Error:  ORA-16047 DGID mismatch between destination setting and target database 
---------------------------------------------------------------------------
Cause:  The DB_UNIQUE_NAME specified for the destination did not match the 
 DB_UNIQUE_NAME at the target database. 
Action: Make sure the DB_UNIQUE_NAME specified in the LOG_ARCHIVE_DEST_n 
 parameter matches the DB_UNIQUE_NAME parameter defined at the 
 destination. 

But the DB_UNIQUE_NAME was correct in the Primary's LOG_ARCHIVE_DEST_2 parameter.

Next I looked at the Standby DBs Alert.log file, especially around the timestamp of the ORA-16047 error in the Primary DBs Alert.log. It seems that the Broker was not happy and decided to deconfigure the LOG_ARCHIVE_CONFIG parameter!

Fri Sep 14 13:54:23 2018
ALTER SYSTEM SET log_archive_config='nodg_config' SCOPE=BOTH;
...
Completed: Data Guard Broker shutdown
Fri Sep 14 13:54:59 2018
ALTER SYSTEM SET dg_broker_start=FALSE SCOPE=BOTH;
ALTER SYSTEM SET dg_broker_start=TRUE SCOPE=BOTH;


3.) Primary and Standby DG Alert log files

Lets look at the DG Alert.log files around the same timestamp.
The Standby DG Alert.log had hundreds of repeating ORA-16501 error messages until the timestamp in question when we got:

...
Failed to send message to site pc3dfmw2tc. Error code is ORA-16501.
...
09/14/2018 13:54:06
REMOVE CONFIGURATION [PRESEVERE DESTINATIONS]

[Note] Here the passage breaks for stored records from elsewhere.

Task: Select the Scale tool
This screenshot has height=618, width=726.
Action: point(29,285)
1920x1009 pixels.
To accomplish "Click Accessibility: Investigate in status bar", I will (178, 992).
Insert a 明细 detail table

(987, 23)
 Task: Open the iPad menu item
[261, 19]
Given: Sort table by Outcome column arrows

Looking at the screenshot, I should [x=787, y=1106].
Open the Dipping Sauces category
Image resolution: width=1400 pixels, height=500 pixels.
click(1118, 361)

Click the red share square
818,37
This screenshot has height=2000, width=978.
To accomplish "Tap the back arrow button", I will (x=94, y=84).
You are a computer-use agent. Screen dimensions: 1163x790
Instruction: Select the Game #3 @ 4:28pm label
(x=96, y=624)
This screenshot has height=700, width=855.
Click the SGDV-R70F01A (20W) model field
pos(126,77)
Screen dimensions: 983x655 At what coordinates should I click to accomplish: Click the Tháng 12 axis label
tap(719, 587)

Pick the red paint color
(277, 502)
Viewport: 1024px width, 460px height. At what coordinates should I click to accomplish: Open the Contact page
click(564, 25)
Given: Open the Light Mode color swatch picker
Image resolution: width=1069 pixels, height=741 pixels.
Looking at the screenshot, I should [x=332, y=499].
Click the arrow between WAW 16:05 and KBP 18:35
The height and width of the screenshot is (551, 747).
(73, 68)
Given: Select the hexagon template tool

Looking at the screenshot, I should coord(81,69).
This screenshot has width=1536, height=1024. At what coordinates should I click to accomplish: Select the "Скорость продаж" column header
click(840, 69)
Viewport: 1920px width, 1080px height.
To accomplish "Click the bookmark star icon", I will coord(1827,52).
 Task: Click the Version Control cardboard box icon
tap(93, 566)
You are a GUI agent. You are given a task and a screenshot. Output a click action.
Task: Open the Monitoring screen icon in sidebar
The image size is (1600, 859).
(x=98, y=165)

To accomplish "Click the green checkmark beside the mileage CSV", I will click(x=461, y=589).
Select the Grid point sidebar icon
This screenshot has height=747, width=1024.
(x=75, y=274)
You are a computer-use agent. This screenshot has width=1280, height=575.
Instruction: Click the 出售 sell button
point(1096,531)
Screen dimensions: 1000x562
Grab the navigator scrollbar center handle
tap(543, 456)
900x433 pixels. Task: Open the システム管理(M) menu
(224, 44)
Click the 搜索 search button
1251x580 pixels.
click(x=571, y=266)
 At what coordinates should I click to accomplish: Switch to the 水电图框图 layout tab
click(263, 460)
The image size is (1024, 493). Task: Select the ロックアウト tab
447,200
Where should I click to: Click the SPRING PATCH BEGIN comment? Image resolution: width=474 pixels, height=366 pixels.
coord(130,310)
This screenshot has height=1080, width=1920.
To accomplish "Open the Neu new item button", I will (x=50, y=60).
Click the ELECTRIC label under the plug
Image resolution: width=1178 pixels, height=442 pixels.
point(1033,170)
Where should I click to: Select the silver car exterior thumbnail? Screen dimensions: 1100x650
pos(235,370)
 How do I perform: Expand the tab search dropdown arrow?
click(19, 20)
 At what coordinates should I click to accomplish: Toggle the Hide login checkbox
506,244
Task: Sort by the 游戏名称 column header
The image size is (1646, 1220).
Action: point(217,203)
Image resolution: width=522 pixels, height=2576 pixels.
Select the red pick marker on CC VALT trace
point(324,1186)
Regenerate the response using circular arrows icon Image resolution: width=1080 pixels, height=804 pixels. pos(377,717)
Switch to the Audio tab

So I was correct, the Broker was not happy (as can be seen by the repeated ORA-16501 errors) and eventually deconfigured the LOG_ARCHIVE_CONFIG parameter!

Error:  ORA-16501 the Data Guard broker operation failed
---------------------------------------------------------------------------
Cause:  the Data Guard broker operation failed
Action: See accompanying messages for details.

Not a lot of info for the ORA-16501 error, it seems to be a generic error. Investigating further back in the Standby's DG Alert.log file I found that the switchover completed with errors. The DBA was satisfied that the switchover worked, but did not do due diligence in investigating the accompanied error, and a few hours later DG stopped shipping Archivelogs altogether.
The solution was to correct the log_archive_config setting to what it was before the switchover, then to re-enable the Standby database in the DG Broker config. That fixed the lag, archives are now transported and applied to the Standby DB. That also corrected the Apply Lag reported in v$dataguard_stats.The Standby DB is now in sync and is usable in case of a DR, but further troubleshooting is necessary to determine why the Broker configuration was not 100% happy in the first place.